**PROBLEM TO WORK ON**
Read the data below line by line and copy each one with "computer" in it.

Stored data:

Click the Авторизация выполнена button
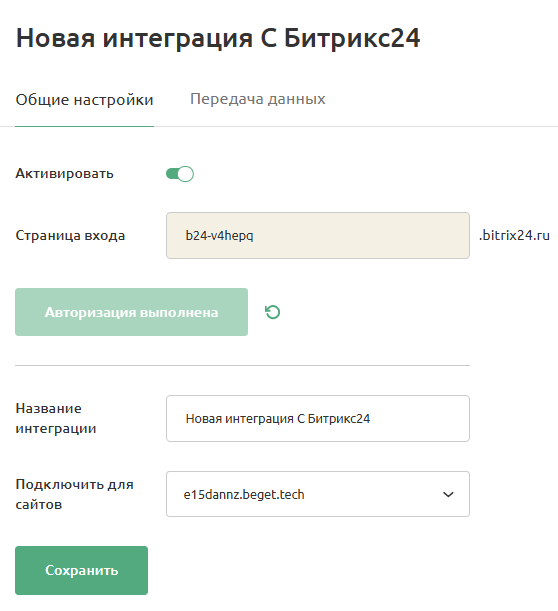 [131, 312]
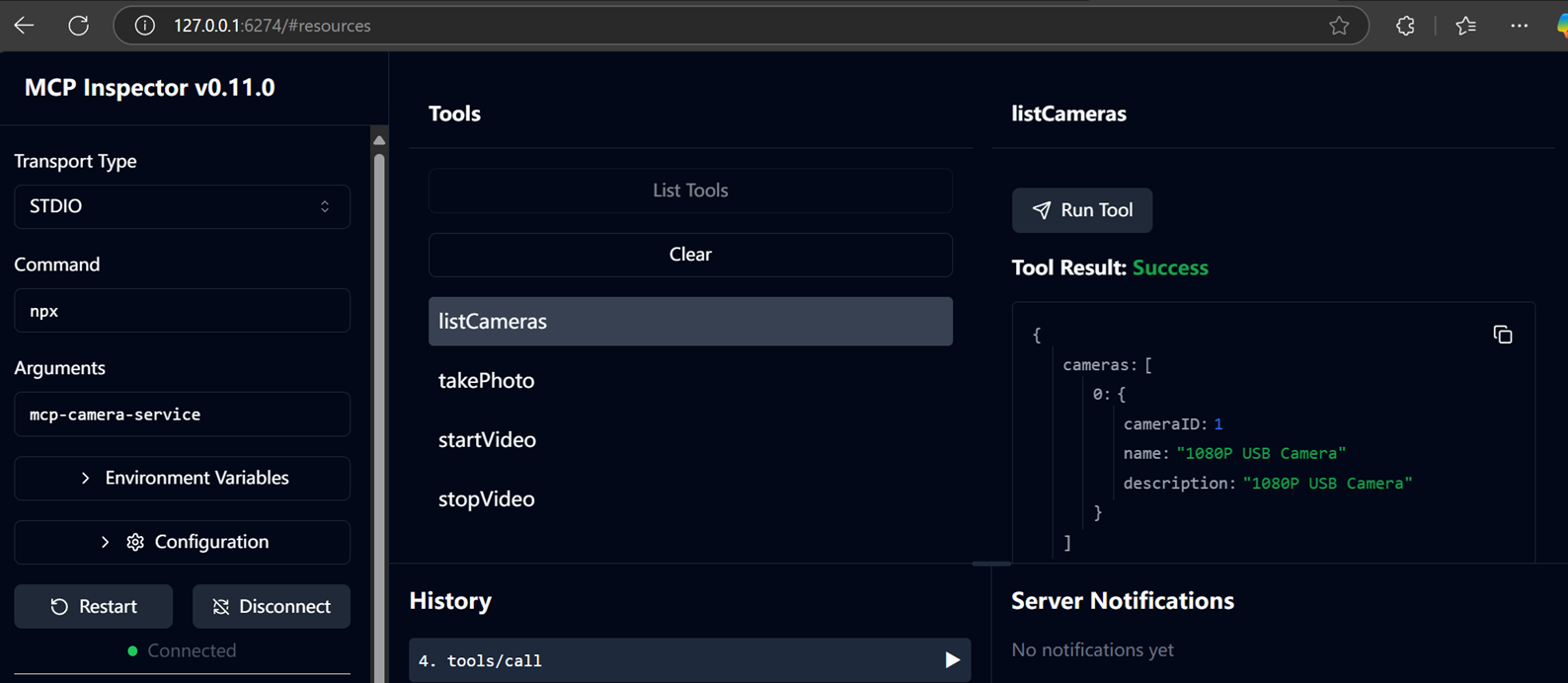Click the browser back arrow
The height and width of the screenshot is (683, 1568).
pyautogui.click(x=25, y=26)
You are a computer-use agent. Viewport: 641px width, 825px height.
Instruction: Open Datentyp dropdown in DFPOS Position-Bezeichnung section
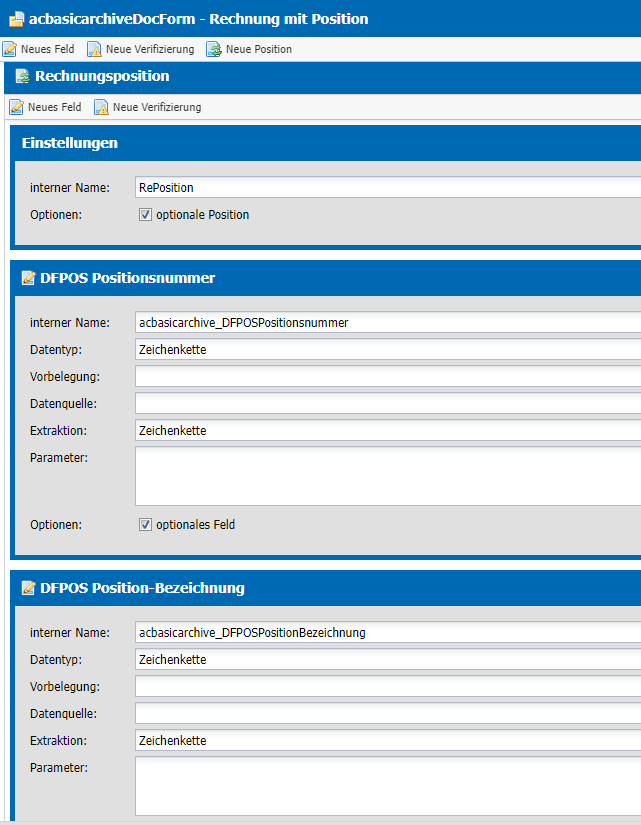(387, 659)
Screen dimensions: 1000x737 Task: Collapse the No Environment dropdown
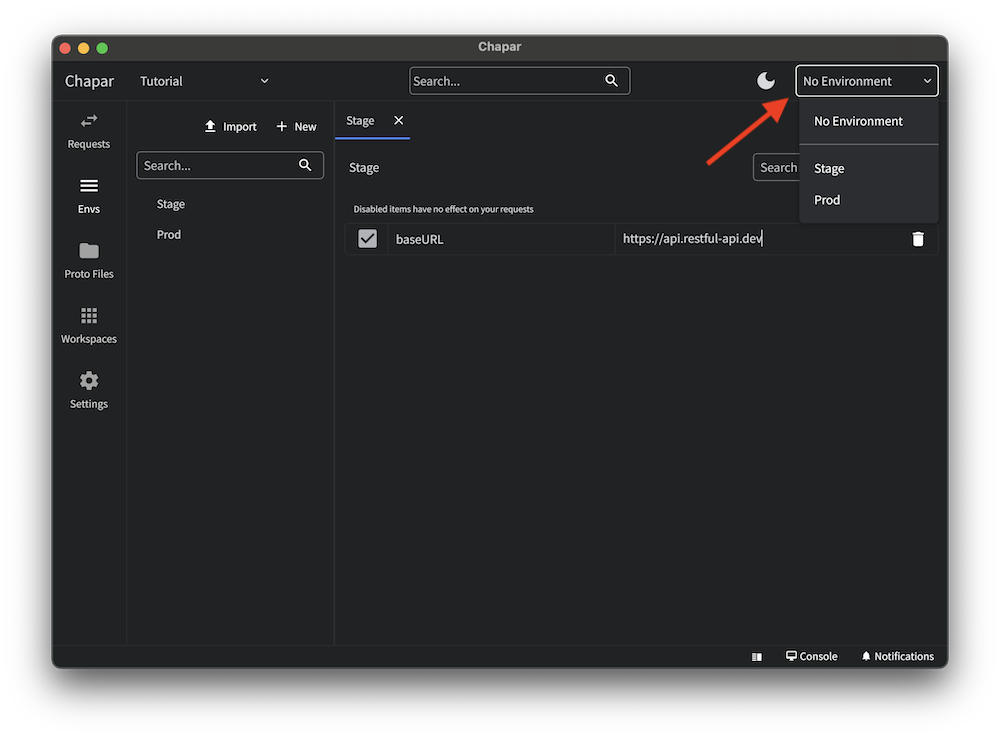point(867,81)
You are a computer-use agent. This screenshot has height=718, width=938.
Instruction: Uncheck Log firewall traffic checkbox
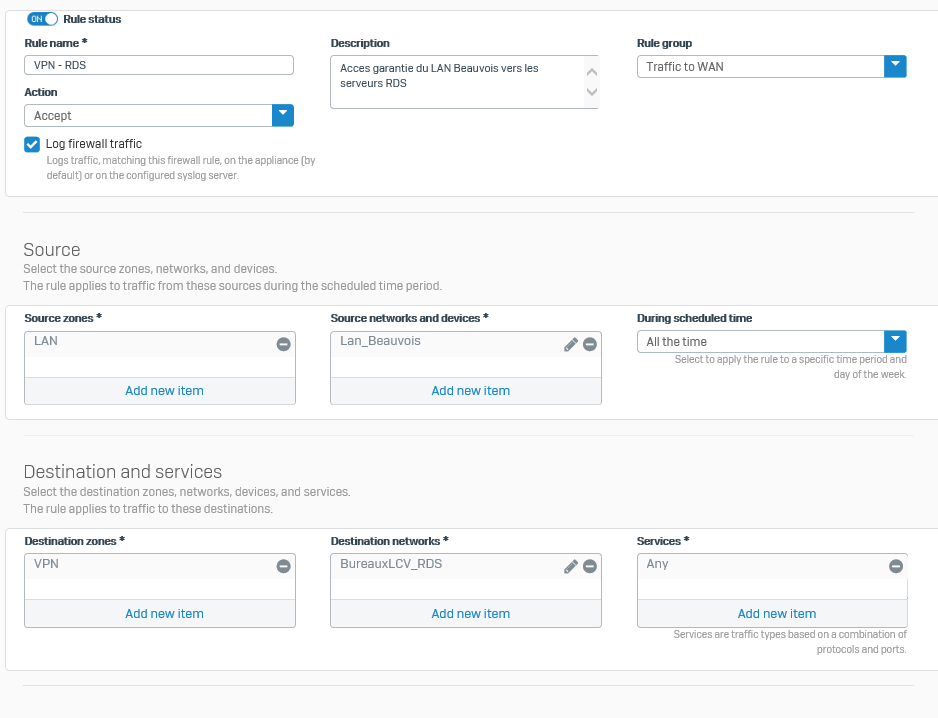click(x=32, y=144)
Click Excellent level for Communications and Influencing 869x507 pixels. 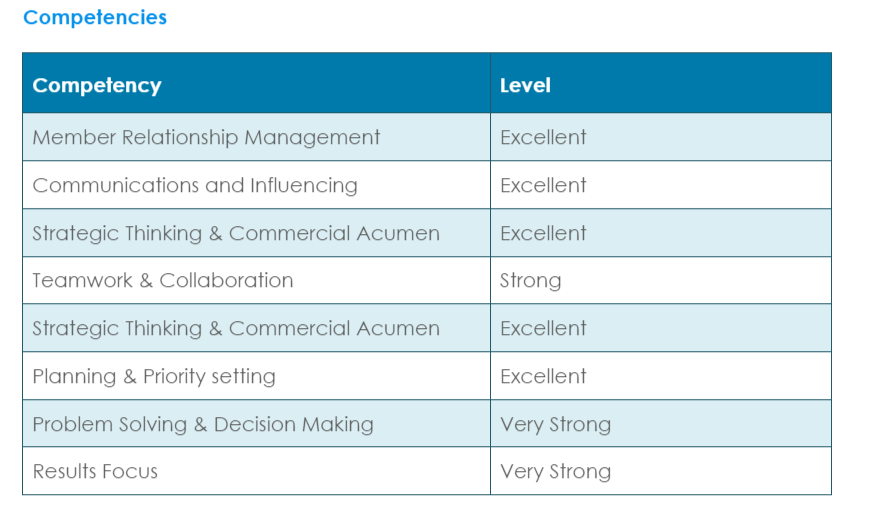[543, 185]
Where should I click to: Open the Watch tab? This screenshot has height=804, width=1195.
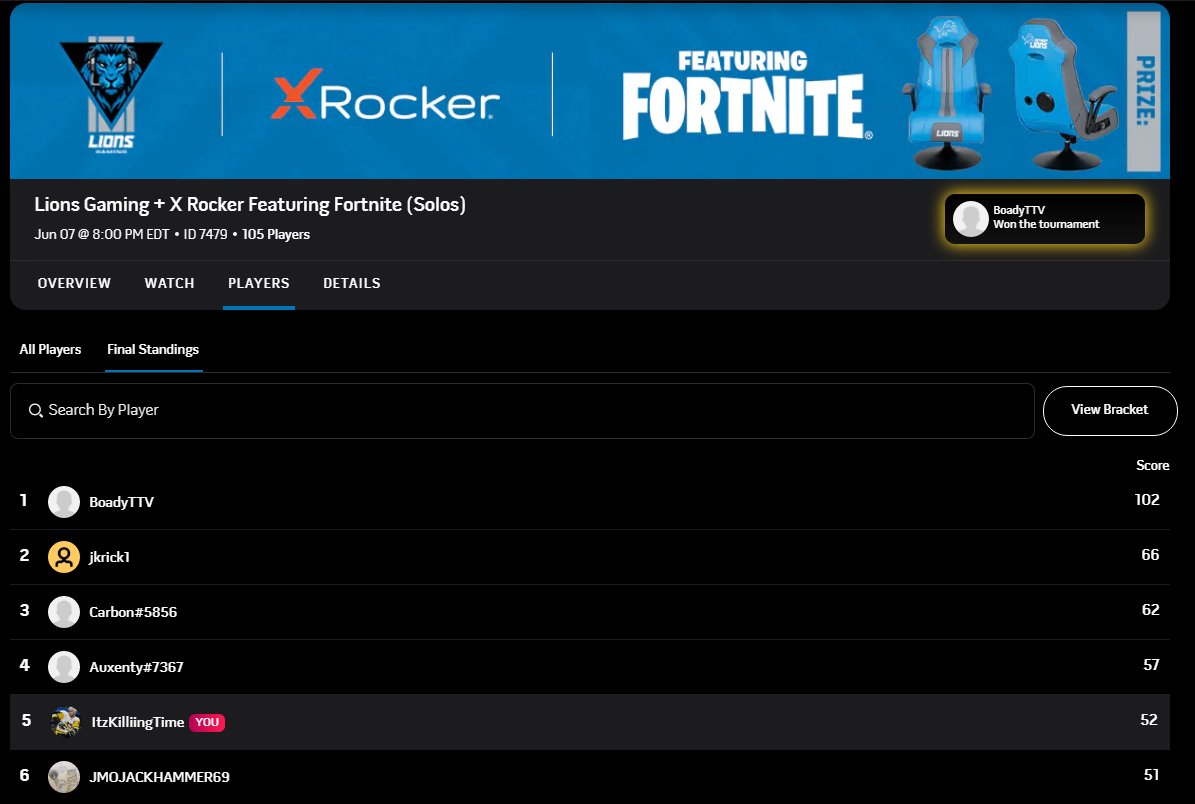tap(169, 283)
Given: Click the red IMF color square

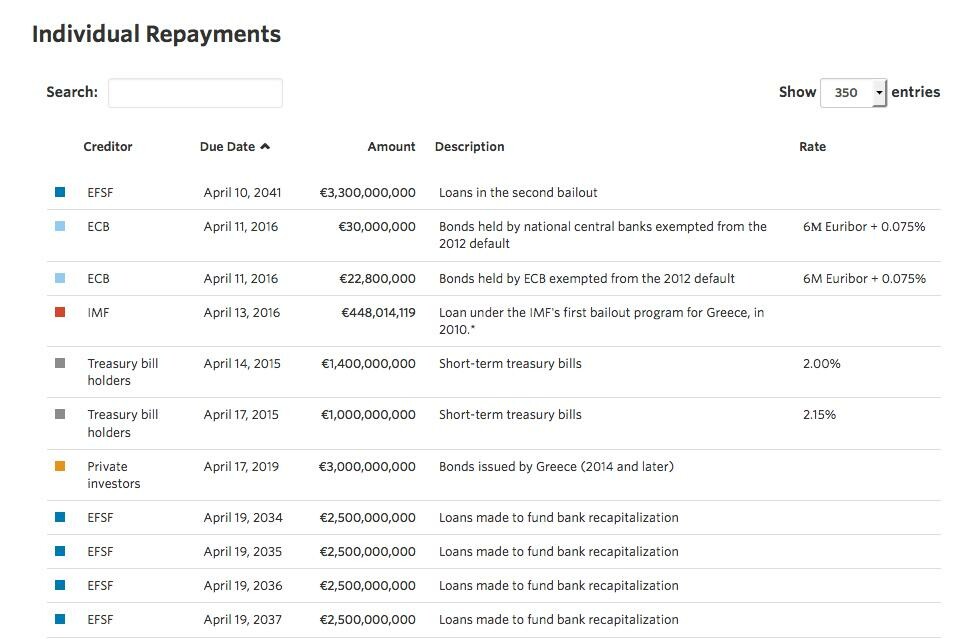Looking at the screenshot, I should 60,312.
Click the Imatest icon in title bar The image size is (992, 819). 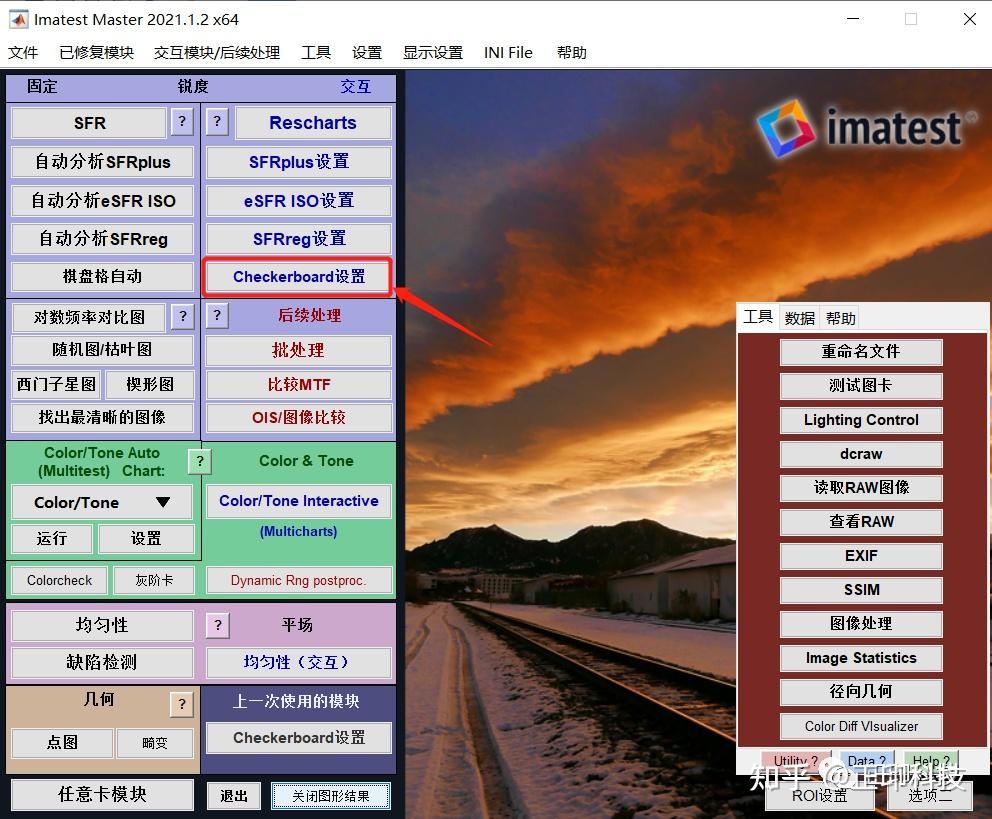click(16, 18)
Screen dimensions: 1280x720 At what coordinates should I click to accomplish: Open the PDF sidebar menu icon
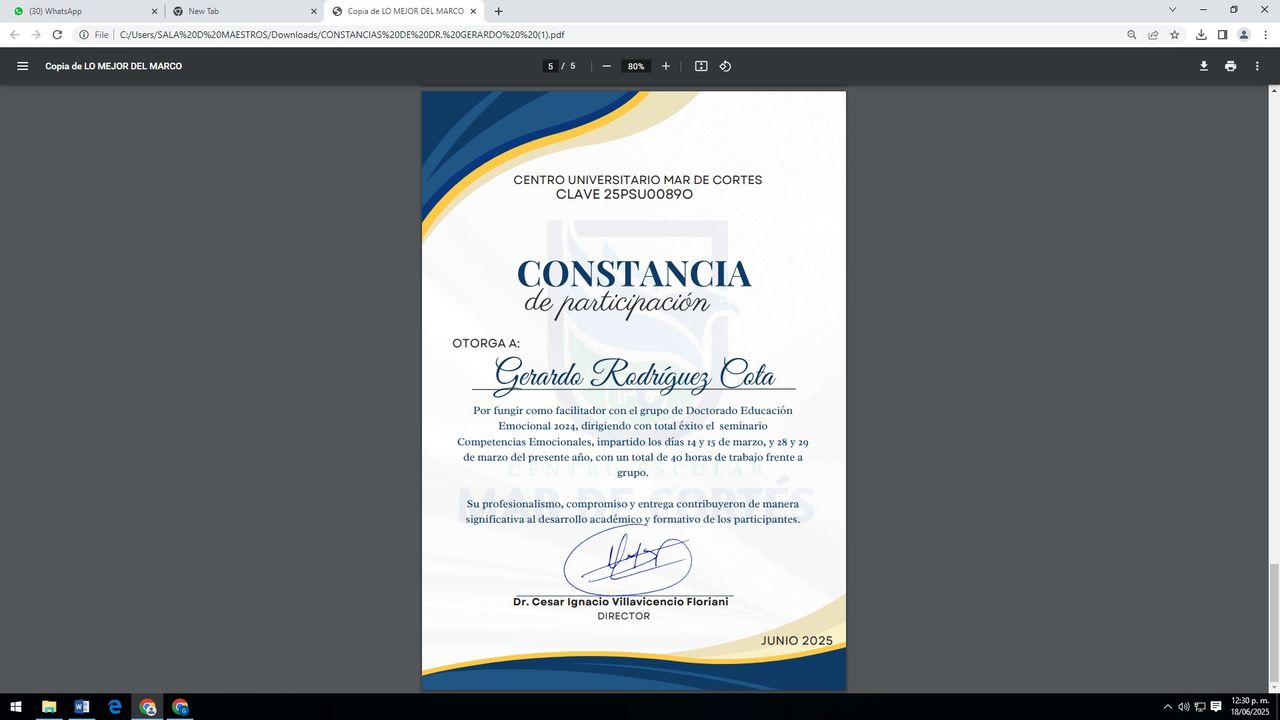tap(22, 66)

**YOUR RESPONSE**
You are a computer-use agent. Viewport: 641px width, 825px height.
You are a computer-use agent. This screenshot has height=718, width=938.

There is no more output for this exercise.